Among other findings, this work reveals the following:
- Allocation matters. In countries such as India, with large populations and vaccine shortages, it matters who gets the vaccine first. Mortality-rate based prioritization may save a million more lives and 10 million more life-years.
- The social value of vaccination and the optimum number of doses to purchase rise with the rate of vaccination. It may be cost-effective to vaccinate—and thus to procure doses for—only a subset of the population if the rate of vaccination is low because vaccination campaigns are in a race against the epidemic. Slower vaccination means more people obtain immunity from infection, reducing the incremental protection from—and thus the social value of—vaccination.
- However, if the cost of speeding up vaccination is the inability to prioritize, it may be prudent in countries like India, for example, to choose a slower but mortality-rate prioritized vaccination plan. Vaccinating just 25% of the population in a year using mortality-rate prioritization saves more lives and life-years than vaccinating even 100% of the population in 6 months using random allocation. Protecting a small number of the elderly eliminates much of the remaining mortality risk from COVID-19 in India.
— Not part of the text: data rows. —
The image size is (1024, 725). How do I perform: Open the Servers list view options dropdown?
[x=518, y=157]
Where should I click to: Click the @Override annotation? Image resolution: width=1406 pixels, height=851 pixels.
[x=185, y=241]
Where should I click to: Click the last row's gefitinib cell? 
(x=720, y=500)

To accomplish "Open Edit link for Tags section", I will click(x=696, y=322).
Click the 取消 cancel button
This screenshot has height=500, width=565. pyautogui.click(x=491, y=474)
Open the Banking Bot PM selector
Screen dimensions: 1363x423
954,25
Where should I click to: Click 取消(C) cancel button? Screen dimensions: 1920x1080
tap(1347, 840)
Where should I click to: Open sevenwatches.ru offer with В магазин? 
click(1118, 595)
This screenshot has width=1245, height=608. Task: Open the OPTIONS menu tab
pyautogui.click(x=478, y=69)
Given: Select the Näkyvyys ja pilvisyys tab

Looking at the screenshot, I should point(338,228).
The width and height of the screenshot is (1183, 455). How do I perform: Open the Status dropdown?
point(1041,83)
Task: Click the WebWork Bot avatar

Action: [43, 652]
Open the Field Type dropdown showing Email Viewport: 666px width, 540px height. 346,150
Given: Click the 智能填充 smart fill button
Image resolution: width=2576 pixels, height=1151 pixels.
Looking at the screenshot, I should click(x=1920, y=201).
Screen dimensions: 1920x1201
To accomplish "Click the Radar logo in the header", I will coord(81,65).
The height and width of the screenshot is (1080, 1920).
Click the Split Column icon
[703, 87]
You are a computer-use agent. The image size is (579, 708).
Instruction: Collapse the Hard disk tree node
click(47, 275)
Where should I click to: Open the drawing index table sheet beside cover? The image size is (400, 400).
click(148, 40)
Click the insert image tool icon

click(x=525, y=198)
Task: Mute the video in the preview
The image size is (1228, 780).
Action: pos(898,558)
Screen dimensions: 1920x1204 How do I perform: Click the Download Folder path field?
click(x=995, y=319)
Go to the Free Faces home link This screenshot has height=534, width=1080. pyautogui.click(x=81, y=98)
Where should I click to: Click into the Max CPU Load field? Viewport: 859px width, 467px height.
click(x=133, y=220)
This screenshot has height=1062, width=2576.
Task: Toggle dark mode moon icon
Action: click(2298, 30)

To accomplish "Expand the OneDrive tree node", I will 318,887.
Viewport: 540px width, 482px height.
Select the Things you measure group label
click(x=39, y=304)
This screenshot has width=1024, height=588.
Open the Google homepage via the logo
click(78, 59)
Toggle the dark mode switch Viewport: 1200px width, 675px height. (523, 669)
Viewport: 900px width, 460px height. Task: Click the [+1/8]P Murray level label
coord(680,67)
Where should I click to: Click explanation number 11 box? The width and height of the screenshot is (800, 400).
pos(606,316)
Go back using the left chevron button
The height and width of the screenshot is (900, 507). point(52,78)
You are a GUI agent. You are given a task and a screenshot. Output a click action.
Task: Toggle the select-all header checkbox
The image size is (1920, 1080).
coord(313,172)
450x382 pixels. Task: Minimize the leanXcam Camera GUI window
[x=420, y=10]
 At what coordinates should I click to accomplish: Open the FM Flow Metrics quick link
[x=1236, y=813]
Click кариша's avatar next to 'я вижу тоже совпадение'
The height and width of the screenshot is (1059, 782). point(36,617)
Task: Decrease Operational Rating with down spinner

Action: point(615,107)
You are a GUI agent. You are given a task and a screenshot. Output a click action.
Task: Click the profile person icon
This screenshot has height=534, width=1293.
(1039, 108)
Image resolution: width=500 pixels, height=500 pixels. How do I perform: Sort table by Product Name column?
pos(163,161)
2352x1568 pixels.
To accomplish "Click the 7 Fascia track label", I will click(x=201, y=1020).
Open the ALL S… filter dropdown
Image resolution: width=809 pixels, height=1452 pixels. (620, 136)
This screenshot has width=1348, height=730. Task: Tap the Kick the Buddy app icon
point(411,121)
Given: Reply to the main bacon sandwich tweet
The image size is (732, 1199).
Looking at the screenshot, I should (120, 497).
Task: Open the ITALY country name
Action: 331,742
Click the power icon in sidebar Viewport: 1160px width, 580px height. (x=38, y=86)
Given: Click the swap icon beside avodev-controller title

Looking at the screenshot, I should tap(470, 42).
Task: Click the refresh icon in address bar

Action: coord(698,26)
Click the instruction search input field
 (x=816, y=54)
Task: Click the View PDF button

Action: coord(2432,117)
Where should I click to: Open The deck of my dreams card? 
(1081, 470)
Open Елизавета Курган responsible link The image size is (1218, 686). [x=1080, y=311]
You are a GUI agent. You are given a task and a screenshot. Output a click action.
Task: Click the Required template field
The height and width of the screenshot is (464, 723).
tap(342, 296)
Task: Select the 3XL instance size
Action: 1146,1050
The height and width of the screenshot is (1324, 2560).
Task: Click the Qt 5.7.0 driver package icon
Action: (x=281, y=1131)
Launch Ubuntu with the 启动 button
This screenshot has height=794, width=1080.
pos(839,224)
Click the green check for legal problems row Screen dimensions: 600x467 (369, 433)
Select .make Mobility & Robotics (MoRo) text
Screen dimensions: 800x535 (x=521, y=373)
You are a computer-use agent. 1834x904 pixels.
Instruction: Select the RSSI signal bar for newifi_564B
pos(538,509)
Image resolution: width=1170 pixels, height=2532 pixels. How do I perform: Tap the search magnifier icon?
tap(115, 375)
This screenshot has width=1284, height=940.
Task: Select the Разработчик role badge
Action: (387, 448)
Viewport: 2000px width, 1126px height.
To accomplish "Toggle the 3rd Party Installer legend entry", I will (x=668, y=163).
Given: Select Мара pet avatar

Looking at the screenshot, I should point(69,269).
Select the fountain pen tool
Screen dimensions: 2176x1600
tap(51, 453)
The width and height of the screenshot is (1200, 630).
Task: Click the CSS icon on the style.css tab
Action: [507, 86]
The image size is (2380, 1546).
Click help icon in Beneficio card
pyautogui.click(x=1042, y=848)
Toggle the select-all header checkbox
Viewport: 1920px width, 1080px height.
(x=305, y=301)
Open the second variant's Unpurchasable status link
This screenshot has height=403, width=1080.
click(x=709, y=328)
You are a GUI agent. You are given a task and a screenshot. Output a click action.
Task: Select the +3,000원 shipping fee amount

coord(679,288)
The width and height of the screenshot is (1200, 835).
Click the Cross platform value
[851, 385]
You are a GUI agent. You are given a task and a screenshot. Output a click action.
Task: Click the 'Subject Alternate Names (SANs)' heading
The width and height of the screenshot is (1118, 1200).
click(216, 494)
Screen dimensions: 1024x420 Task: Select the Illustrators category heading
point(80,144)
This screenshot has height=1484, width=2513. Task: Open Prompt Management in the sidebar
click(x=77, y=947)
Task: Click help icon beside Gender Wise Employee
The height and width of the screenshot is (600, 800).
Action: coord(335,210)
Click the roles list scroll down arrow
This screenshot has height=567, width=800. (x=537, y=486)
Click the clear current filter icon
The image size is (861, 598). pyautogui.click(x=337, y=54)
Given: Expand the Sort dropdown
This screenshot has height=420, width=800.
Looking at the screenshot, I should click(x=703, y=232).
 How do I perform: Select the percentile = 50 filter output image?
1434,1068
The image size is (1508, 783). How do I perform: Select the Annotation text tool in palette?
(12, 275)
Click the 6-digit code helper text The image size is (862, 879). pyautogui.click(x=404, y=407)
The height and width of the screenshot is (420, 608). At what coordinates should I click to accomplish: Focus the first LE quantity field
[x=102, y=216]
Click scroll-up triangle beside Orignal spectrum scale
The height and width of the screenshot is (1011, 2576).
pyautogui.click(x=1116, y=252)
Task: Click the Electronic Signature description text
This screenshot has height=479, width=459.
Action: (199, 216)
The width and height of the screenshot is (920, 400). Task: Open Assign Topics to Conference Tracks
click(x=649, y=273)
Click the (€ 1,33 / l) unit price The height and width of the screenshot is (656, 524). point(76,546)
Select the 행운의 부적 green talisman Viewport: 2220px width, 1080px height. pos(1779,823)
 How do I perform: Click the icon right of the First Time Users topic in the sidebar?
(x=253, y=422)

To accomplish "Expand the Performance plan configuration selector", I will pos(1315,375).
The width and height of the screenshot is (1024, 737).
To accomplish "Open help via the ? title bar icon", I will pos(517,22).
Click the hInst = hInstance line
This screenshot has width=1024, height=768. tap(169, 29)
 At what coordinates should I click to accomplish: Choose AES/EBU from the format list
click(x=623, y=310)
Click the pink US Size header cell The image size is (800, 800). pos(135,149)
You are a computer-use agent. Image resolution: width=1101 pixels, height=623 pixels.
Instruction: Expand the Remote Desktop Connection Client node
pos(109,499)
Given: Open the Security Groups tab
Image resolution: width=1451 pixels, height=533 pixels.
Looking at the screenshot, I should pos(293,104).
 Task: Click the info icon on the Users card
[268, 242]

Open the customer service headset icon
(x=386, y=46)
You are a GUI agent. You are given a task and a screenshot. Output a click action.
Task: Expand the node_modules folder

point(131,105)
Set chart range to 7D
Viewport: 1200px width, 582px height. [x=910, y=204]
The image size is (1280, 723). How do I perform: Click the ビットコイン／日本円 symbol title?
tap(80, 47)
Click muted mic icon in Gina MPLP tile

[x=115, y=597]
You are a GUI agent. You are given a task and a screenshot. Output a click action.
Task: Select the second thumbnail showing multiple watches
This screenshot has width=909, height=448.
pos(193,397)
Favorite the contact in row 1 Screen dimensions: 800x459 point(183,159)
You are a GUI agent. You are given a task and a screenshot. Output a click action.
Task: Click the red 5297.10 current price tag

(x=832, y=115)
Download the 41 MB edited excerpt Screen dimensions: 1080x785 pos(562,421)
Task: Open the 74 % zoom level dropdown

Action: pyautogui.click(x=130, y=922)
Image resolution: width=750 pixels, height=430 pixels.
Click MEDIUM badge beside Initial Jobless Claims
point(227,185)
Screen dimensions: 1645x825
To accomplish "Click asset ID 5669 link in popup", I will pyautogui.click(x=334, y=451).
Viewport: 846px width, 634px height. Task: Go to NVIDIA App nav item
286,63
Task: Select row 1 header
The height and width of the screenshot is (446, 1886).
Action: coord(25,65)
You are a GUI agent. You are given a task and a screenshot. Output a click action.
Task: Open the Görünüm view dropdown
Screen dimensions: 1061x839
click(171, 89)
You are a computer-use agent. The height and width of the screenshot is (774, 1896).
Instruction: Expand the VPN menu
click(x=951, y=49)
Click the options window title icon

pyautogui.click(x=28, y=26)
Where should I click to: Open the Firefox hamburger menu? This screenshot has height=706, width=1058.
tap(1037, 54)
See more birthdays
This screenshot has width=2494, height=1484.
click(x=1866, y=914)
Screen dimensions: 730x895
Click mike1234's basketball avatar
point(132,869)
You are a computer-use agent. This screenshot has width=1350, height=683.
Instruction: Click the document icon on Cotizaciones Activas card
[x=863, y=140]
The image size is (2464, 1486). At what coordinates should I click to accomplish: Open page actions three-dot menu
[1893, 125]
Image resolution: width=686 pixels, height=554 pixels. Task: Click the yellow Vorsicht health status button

- A substantial portion of the social value from vaccination comes from improvement in consumption when vaccination reduces cases and permits greater economic activity.
This paper presents tools that can provide actionable policy advice, with estimates to help governments select optimal vaccination plans on a range of metrics. Importantly, these metrics consider economic factors that influence politicians, even though they may not be what the public health community recommends. Most importantly, these estimates recommend how many doses would be cost effective for governments to procure at different levels of vaccine efficacy and price.